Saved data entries
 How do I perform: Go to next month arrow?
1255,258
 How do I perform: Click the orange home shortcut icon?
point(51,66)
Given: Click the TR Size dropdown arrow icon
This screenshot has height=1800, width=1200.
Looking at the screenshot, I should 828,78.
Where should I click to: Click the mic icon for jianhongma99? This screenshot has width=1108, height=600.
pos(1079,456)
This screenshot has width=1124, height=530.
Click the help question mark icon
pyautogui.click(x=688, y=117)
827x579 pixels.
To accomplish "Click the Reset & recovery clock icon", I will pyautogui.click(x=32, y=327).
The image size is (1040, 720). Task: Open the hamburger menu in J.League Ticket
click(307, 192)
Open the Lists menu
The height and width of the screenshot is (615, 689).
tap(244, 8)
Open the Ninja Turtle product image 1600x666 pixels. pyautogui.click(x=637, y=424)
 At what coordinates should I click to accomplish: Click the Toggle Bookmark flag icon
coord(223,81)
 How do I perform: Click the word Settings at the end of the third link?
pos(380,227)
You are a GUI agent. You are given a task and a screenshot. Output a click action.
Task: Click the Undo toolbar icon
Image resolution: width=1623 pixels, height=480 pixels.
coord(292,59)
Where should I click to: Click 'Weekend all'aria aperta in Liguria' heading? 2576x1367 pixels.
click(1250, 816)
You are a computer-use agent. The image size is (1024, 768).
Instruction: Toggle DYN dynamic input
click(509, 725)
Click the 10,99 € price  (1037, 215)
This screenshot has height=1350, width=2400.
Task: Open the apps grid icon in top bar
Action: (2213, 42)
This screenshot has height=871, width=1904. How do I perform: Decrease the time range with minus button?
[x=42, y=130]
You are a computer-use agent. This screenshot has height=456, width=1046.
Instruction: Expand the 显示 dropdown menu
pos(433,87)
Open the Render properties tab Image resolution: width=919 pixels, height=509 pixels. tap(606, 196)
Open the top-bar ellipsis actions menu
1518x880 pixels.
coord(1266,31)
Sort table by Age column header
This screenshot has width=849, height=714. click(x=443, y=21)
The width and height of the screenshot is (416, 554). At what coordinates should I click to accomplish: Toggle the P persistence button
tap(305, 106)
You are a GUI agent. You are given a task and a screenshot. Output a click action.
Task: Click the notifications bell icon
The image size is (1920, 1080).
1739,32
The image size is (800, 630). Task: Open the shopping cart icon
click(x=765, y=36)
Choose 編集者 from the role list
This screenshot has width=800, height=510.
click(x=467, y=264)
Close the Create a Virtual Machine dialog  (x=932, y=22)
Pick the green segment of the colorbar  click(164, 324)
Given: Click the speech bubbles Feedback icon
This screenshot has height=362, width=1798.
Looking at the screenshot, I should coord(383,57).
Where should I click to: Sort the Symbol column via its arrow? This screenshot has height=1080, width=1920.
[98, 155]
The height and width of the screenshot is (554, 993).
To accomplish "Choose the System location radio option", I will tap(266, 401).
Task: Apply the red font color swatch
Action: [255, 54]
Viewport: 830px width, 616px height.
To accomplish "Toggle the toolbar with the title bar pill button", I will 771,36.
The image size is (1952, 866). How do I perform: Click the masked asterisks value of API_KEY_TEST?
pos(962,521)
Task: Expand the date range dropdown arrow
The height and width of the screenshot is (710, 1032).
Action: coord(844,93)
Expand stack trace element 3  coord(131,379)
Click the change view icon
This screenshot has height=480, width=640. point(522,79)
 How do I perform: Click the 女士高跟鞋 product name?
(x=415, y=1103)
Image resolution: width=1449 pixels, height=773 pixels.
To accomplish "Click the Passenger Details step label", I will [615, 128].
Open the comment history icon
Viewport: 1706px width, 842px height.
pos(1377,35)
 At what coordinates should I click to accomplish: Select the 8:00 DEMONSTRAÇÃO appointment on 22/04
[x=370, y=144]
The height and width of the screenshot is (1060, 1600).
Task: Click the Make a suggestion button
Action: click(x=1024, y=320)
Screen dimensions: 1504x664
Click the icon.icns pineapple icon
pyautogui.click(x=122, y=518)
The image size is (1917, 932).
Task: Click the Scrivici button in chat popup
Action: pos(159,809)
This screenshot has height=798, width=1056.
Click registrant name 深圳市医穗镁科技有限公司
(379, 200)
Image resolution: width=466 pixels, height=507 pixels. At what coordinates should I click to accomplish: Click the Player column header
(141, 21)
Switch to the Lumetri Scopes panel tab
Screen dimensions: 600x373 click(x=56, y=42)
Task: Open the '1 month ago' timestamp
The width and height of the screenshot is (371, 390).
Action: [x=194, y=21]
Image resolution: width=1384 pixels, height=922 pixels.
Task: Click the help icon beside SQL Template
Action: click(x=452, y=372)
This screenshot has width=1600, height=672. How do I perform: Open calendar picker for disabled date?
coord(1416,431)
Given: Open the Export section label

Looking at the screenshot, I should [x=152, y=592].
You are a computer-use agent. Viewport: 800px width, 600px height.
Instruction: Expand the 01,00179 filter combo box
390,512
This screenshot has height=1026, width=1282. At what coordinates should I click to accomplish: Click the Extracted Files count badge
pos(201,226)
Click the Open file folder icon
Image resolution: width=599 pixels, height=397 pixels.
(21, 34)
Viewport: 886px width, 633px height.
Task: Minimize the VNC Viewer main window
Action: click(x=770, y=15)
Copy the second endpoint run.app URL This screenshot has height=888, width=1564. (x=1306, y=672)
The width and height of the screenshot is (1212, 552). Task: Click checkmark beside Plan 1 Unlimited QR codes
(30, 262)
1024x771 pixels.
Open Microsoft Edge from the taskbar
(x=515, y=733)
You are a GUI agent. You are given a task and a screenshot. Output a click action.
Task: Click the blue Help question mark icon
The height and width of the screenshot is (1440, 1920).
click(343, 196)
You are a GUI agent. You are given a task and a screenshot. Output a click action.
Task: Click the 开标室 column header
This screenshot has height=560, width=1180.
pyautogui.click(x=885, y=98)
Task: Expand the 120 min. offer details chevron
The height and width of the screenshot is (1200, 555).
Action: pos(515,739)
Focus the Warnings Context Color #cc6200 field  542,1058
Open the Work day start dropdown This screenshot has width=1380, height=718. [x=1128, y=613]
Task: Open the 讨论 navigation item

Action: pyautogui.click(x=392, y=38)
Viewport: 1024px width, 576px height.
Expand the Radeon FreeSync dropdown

### PROBLEM
Copy out every line of the material above word for word, with nothing changed or left out.

### WRITTEN ANSWER
 How do I perform: Go to next month arrow?
1255,258
 How do I perform: Click the orange home shortcut icon?
point(51,66)
Given: Click the TR Size dropdown arrow icon
This screenshot has height=1800, width=1200.
Looking at the screenshot, I should 828,78.
Where should I click to: Click the mic icon for jianhongma99? This screenshot has width=1108, height=600.
pos(1079,456)
This screenshot has width=1124, height=530.
Click the help question mark icon
pyautogui.click(x=688, y=117)
827x579 pixels.
To accomplish "Click the Reset & recovery clock icon", I will pyautogui.click(x=32, y=327).
The image size is (1040, 720). Task: Open the hamburger menu in J.League Ticket
click(307, 192)
Open the Lists menu
The height and width of the screenshot is (615, 689).
tap(244, 8)
Open the Ninja Turtle product image 1600x666 pixels. pyautogui.click(x=637, y=424)
 At what coordinates should I click to accomplish: Click the Toggle Bookmark flag icon
coord(223,81)
 How do I perform: Click the word Settings at the end of the third link?
pos(380,227)
You are a GUI agent. You are given a task and a screenshot. Output a click action.
Task: Click the Undo toolbar icon
Image resolution: width=1623 pixels, height=480 pixels.
coord(292,59)
Where should I click to: Click 'Weekend all'aria aperta in Liguria' heading? 2576x1367 pixels.
click(1250, 816)
You are a computer-use agent. The image size is (1024, 768).
Instruction: Toggle DYN dynamic input
click(509, 725)
Click the 10,99 € price  (1037, 215)
This screenshot has height=1350, width=2400.
Task: Open the apps grid icon in top bar
Action: (2213, 42)
This screenshot has height=871, width=1904. How do I perform: Decrease the time range with minus button?
[x=42, y=130]
You are a computer-use agent. This screenshot has height=456, width=1046.
Instruction: Expand the 显示 dropdown menu
pos(433,87)
Open the Render properties tab Image resolution: width=919 pixels, height=509 pixels. tap(606, 196)
Open the top-bar ellipsis actions menu
1518x880 pixels.
coord(1266,31)
Sort table by Age column header
This screenshot has width=849, height=714. click(x=443, y=21)
The width and height of the screenshot is (416, 554). At what coordinates should I click to accomplish: Toggle the P persistence button
tap(305, 106)
You are a GUI agent. You are given a task and a screenshot. Output a click action.
Task: Click the notifications bell icon
The image size is (1920, 1080).
1739,32
The image size is (800, 630). Task: Open the shopping cart icon
click(x=765, y=36)
Choose 編集者 from the role list
This screenshot has width=800, height=510.
click(x=467, y=264)
Close the Create a Virtual Machine dialog  (x=932, y=22)
Pick the green segment of the colorbar  click(164, 324)
Given: Click the speech bubbles Feedback icon
This screenshot has height=362, width=1798.
Looking at the screenshot, I should coord(383,57).
Where should I click to: Sort the Symbol column via its arrow? This screenshot has height=1080, width=1920.
[98, 155]
The height and width of the screenshot is (554, 993).
To accomplish "Choose the System location radio option", I will tap(266, 401).
Task: Apply the red font color swatch
Action: [255, 54]
Viewport: 830px width, 616px height.
To accomplish "Toggle the toolbar with the title bar pill button", I will 771,36.
The image size is (1952, 866). How do I perform: Click the masked asterisks value of API_KEY_TEST?
pos(962,521)
Task: Expand the date range dropdown arrow
The height and width of the screenshot is (710, 1032).
Action: coord(844,93)
Expand stack trace element 3  coord(131,379)
Click the change view icon
This screenshot has height=480, width=640. point(522,79)
 How do I perform: Click the 女士高跟鞋 product name?
(x=415, y=1103)
Image resolution: width=1449 pixels, height=773 pixels.
To accomplish "Click the Passenger Details step label", I will [615, 128].
Open the comment history icon
Viewport: 1706px width, 842px height.
pos(1377,35)
 At what coordinates should I click to accomplish: Select the 8:00 DEMONSTRAÇÃO appointment on 22/04
[x=370, y=144]
The height and width of the screenshot is (1060, 1600).
Task: Click the Make a suggestion button
Action: click(x=1024, y=320)
Screen dimensions: 1504x664
Click the icon.icns pineapple icon
pyautogui.click(x=122, y=518)
The image size is (1917, 932).
Task: Click the Scrivici button in chat popup
Action: pos(159,809)
This screenshot has height=798, width=1056.
Click registrant name 深圳市医穗镁科技有限公司
(379, 200)
Image resolution: width=466 pixels, height=507 pixels. At what coordinates should I click to accomplish: Click the Player column header
(141, 21)
Switch to the Lumetri Scopes panel tab
Screen dimensions: 600x373 click(x=56, y=42)
Task: Open the '1 month ago' timestamp
The width and height of the screenshot is (371, 390).
Action: [x=194, y=21]
Image resolution: width=1384 pixels, height=922 pixels.
Task: Click the help icon beside SQL Template
Action: click(x=452, y=372)
This screenshot has width=1600, height=672. How do I perform: Open calendar picker for disabled date?
coord(1416,431)
Given: Open the Export section label

Looking at the screenshot, I should [x=152, y=592].
You are a computer-use agent. Viewport: 800px width, 600px height.
Instruction: Expand the 01,00179 filter combo box
390,512
This screenshot has height=1026, width=1282. At what coordinates should I click to accomplish: Click the Extracted Files count badge
pos(201,226)
Click the Open file folder icon
Image resolution: width=599 pixels, height=397 pixels.
(21, 34)
Viewport: 886px width, 633px height.
Task: Minimize the VNC Viewer main window
Action: click(x=770, y=15)
Copy the second endpoint run.app URL This screenshot has height=888, width=1564. (x=1306, y=672)
The width and height of the screenshot is (1212, 552). Task: Click checkmark beside Plan 1 Unlimited QR codes
(30, 262)
1024x771 pixels.
Open Microsoft Edge from the taskbar
(x=515, y=733)
You are a GUI agent. You are given a task and a screenshot. Output a click action.
Task: Click the blue Help question mark icon
The height and width of the screenshot is (1440, 1920).
click(343, 196)
You are a GUI agent. You are given a task and a screenshot. Output a click action.
Task: Click the 开标室 column header
This screenshot has height=560, width=1180.
pyautogui.click(x=885, y=98)
Task: Expand the 120 min. offer details chevron
The height and width of the screenshot is (1200, 555).
Action: pos(515,739)
Focus the Warnings Context Color #cc6200 field  542,1058
Open the Work day start dropdown This screenshot has width=1380, height=718. [x=1128, y=613]
Task: Open the 讨论 navigation item

Action: pyautogui.click(x=392, y=38)
Viewport: 1024px width, 576px height.
Expand the Radeon FreeSync dropdown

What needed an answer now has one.